Alkaptonuric ochronosis, caused by a deficiency of
homogentisate 1,2-dioxygenase, is a rare, autosomal recessive, metabolic disorder. Accumulation of homogentisate
acid (HGA) at the connective tissue destructs the spine and large joints, and cardiac valvular disease is prominent. In this report, we describe a case of
alkaptonuric ochronosis for
anesthetic management. A 75-year-old female patient with the disease was scheduled for a
total-hip arthroplasty. We avoided applying
general anesthesia for her valvular regurgitations.
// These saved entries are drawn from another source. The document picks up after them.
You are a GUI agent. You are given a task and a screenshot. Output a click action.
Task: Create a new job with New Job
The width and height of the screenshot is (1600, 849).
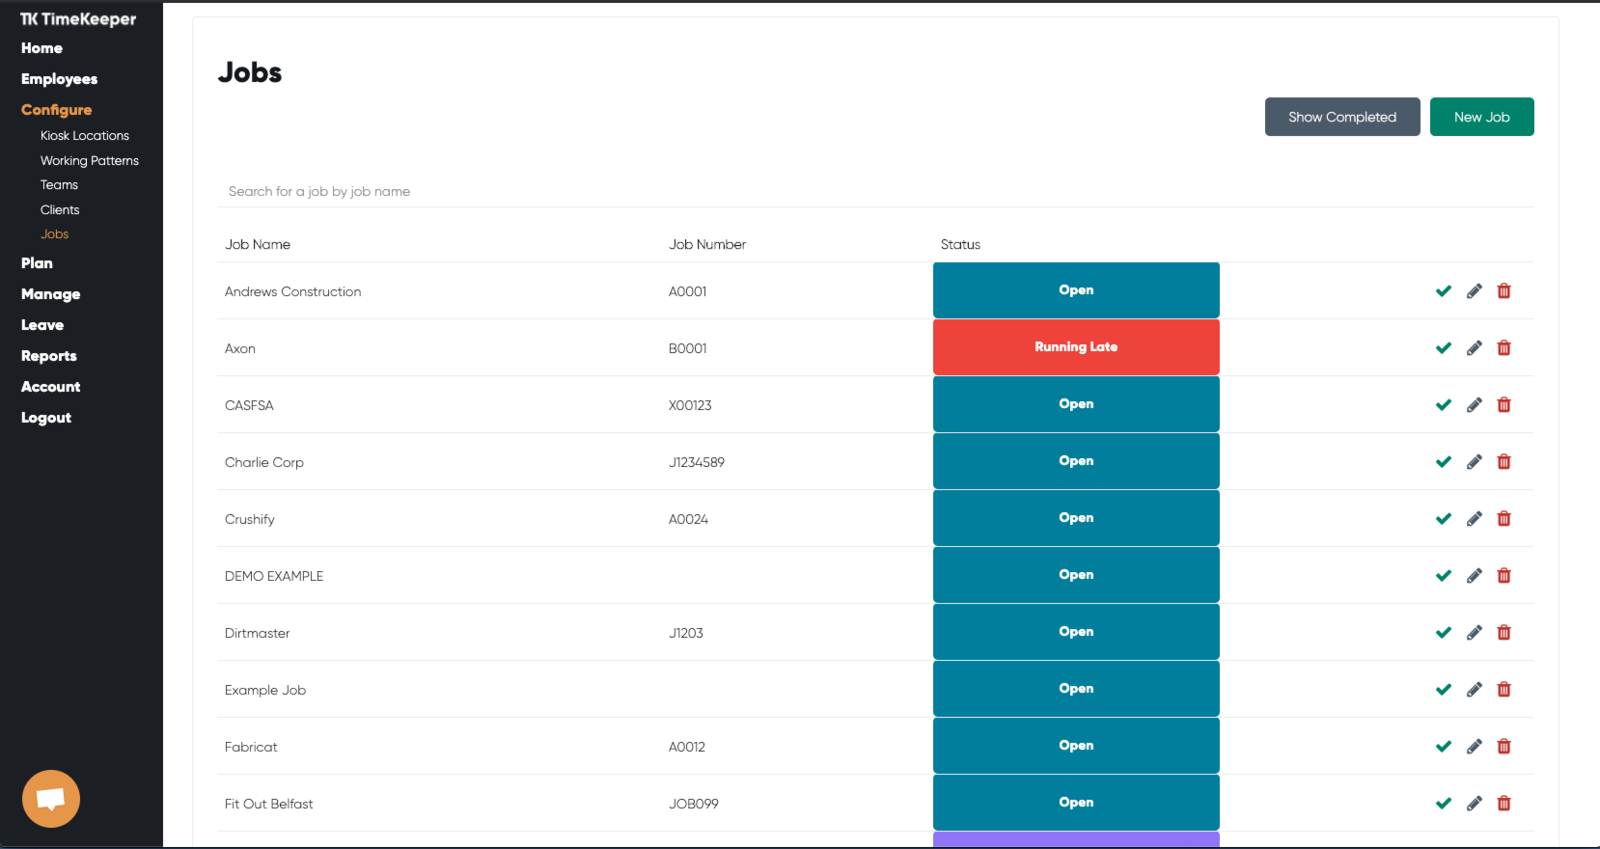pyautogui.click(x=1482, y=117)
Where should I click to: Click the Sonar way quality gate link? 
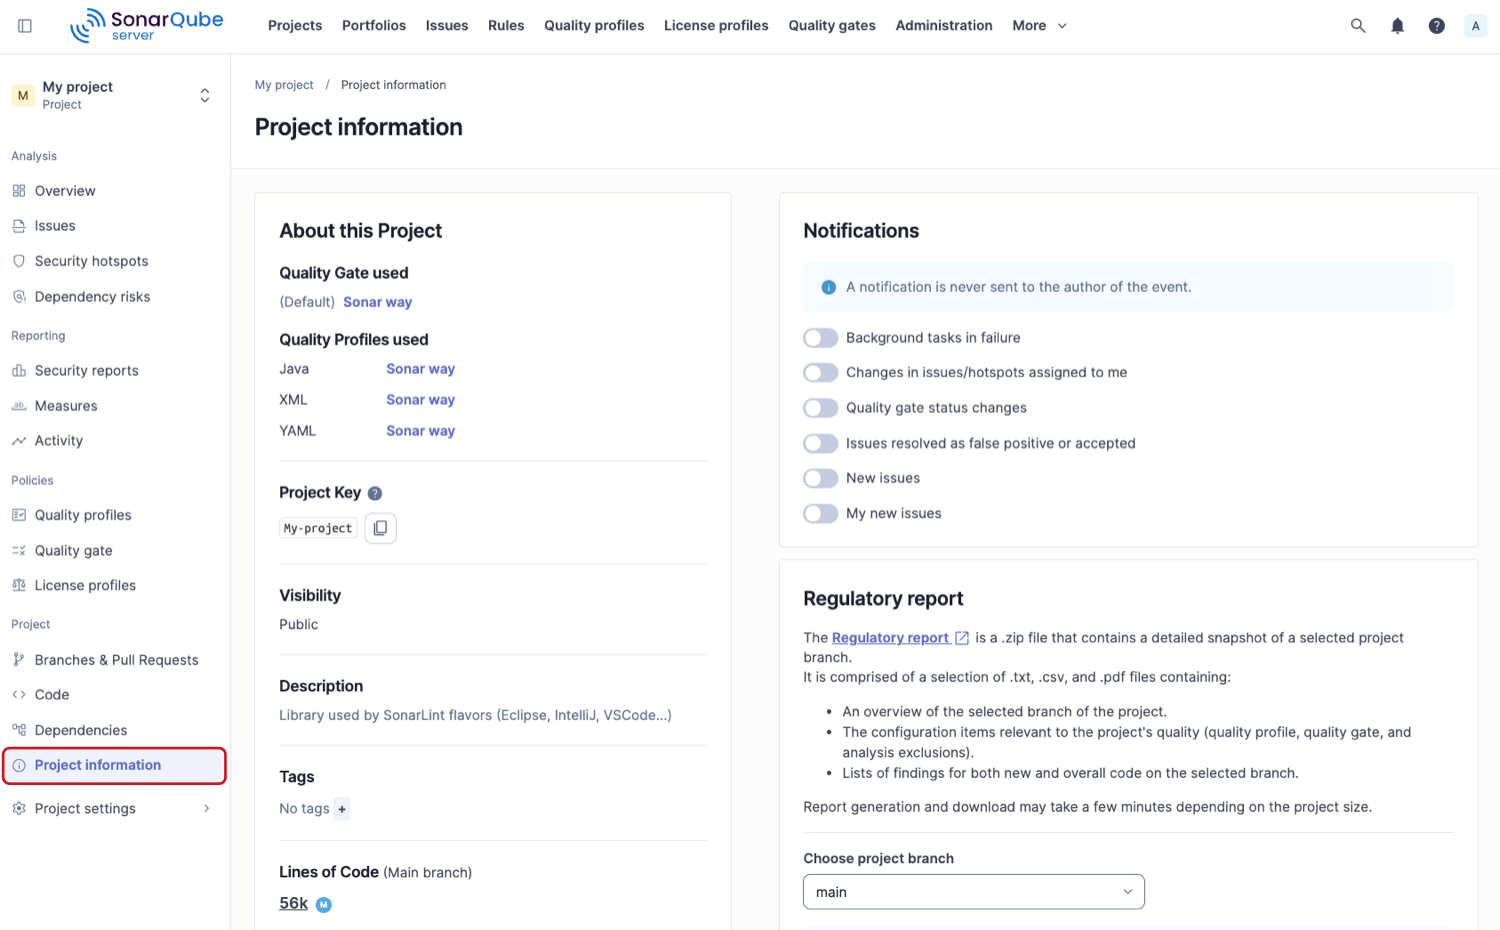[377, 301]
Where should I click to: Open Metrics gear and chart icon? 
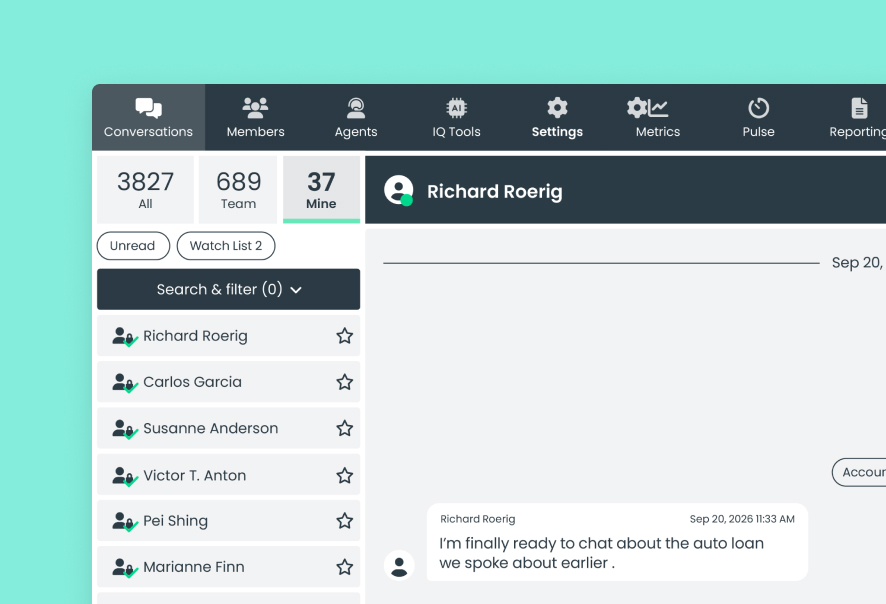click(648, 108)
Spinal anesthesia was achieved successfully, and resulted in a
hypesthesia level at T12. Although a epidural
catheter was indwelled with no leak of cerebrospinal fluid, an accidental dural
puncture appeared later during the surgery, suggesting a subdural catheterization. She had an uneventful perioperative course without any symptoms. In the patient of
alkaptonuric ochronosis, the dura and arachnoid membrane could be damaged made vulnerable by HGA. In addition, since the clinical findings resemble
ankylosing spondylitis, degenerative changes such as a narrowing of the disk space and spine fusion would make the regional technique unsuccessful. In term of
anesthesia,
alkaptonuric ochronosis requires ingenuity since there are a number of factors associated with prevention of untoward complications. Each case is to be evaluated individually and managed carefully.